Take for example the case of Herederos de Roberto Gomez Cabrera, LLC v. Teck Resources Limited.  There, the plaintiff – a holding company for the shares of Rocoga Minera, S.A., which had been inherited by the children of Rocoga’s late owner – sued a Canadian mining company for partnering with the Cuban state-owned mining company, Geominers S.A., to extract minerals from mines confiscated from Rocoga. The allegations, if true, are textbook trafficking.  But the defendant, Teck, is not a U.S. company, and its activities in Cuba had nothing to do with its connections to the United States – which are several subsidiaries in Washington State and a mine in Alaska.
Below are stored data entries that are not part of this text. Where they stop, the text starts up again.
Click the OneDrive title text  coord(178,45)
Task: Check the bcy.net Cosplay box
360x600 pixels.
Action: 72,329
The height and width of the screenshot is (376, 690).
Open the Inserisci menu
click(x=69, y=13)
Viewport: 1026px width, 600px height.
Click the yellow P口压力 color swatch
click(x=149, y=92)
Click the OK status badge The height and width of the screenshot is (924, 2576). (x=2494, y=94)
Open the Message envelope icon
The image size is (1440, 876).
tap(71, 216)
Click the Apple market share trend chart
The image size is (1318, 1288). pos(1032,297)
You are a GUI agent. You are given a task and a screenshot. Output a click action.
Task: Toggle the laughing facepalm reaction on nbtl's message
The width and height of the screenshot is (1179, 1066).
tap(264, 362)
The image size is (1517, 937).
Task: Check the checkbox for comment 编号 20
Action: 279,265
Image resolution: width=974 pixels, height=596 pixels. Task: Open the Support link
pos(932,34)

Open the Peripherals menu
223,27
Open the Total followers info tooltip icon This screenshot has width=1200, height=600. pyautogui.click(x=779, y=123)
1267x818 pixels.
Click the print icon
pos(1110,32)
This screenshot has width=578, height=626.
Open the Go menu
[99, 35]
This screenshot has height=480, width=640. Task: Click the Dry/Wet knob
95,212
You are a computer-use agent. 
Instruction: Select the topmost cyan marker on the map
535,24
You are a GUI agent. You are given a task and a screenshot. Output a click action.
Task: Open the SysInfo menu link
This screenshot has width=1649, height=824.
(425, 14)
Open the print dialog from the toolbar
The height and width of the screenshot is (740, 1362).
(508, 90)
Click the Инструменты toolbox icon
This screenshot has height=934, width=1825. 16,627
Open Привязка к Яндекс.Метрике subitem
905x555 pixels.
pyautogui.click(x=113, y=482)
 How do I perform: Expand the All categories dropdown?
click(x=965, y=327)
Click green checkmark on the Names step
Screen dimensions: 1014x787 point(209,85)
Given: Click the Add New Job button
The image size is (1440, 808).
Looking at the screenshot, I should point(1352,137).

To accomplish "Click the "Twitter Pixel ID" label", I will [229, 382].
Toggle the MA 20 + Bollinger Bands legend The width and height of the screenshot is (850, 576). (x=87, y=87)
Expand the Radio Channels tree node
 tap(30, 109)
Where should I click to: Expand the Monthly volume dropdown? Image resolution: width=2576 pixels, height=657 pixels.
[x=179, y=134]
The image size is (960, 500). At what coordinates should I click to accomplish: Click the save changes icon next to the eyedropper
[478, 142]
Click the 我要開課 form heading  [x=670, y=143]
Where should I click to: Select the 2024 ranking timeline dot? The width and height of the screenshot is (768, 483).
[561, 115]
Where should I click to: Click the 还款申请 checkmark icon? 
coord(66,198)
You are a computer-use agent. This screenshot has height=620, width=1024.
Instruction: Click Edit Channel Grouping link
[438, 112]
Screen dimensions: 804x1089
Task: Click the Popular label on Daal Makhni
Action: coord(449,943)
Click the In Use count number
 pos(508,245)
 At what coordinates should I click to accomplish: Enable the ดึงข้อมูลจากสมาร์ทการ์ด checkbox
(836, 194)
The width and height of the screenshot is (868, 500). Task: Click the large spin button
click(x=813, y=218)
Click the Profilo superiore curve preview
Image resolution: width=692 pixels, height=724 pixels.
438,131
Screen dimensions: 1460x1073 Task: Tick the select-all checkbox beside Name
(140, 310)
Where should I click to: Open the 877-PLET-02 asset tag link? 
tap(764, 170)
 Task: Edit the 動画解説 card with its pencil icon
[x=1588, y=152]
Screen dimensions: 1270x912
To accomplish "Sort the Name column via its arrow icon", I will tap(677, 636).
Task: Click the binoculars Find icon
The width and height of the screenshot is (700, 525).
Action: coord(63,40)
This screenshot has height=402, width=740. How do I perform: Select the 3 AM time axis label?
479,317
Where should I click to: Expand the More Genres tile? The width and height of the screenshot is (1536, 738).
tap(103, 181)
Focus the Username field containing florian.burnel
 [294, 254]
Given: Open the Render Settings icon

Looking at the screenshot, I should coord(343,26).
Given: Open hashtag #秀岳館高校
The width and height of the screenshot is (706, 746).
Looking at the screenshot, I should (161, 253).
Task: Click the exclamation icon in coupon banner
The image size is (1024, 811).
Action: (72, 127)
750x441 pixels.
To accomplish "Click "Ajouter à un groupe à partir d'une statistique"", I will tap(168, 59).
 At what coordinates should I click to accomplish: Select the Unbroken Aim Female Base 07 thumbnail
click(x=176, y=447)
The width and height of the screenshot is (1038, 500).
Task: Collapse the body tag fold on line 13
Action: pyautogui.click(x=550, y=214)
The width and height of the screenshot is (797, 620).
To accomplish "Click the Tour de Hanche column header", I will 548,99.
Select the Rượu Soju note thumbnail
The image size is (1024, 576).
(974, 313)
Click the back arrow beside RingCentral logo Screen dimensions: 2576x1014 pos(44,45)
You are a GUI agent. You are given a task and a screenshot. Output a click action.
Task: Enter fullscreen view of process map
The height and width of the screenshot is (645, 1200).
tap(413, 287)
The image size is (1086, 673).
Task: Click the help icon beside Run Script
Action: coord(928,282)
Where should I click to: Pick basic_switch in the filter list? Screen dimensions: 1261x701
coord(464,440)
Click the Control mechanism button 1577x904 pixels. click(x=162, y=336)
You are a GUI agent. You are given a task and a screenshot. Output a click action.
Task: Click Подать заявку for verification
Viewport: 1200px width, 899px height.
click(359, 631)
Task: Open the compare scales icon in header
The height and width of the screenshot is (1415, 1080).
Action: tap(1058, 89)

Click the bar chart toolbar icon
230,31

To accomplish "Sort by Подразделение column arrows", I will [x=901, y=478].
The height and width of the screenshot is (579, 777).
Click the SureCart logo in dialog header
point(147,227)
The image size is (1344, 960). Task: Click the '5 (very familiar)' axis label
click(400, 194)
The court had little trouble dismissing the case for lack of personal jurisdiction.

Cases where the defendants are alleged to be actually operating the confiscated property are a minority in the federal courts’ Title III docket.  Far more common are cases where the defendants are alleged to participate in, or profit from the trafficking through some tangential activity – like using a port or brokering a hotel reservation.  The reason why the core traffickers in cases like these are left out of the complaint may be because plaintiffs’ lawyers have (correctly) concluded that there is no basis for personal jurisdiction over them.

Subject Matter Jurisdiction in the Case Law

Standing.  As noted above, federal judicial power is limited by the Constitution to actual “cases” and “controversies” – which, in part, means that the plaintiff must have suffered harm that is traceable to the defendant’s conduct, and which is susceptible to remedy by the court. This doctrine is known as “Article III standing” or “Constitutional standing.”

In multiple cases, defendants have argued that Title III plaintiffs lack constitutional standing.  Generally speaking, these defendants have characterized plaintiffs’ injuries as being for the loss of the property underlying their claims, and argued that this type of injury is not traceable to the defendants’ conduct – even if such conduct were to constitute trafficking for purposes of the statute – because the injury was caused by the Cuban government’s confiscation of the property, not from defendant’s subsequent use of, or profit from, the property.  In the same vein, these defendants have argued that this type of injury cannot be remedied by the court because, even if the plaintiffs obtain judgments against the defendants, the properties will remain in the hands of the Cuban state.

These arguments imply that Title III’s private right action is almost entirely unconstitutional because only lawsuits against the Cuban state itself – the sole party responsible for confiscation – could survive scrutiny.

Courts have not been persuaded, concluding that trafficking gives rise to a different type of injury; one akin to the harm that supports claims for unjust enrichment at common law.  The courts have referred to Supreme Court precedent that makes clear that, for purposes of constitutional standing, injuries do not need to be tangible – e.g. the loss of the property itself – if such injuries are similar to harm that has traditionally been recognized as a basis for a lawsuit in England or the United States and Congress has expressed an intent to make such injuries redressable. In this case, the injury is redressable through Title III.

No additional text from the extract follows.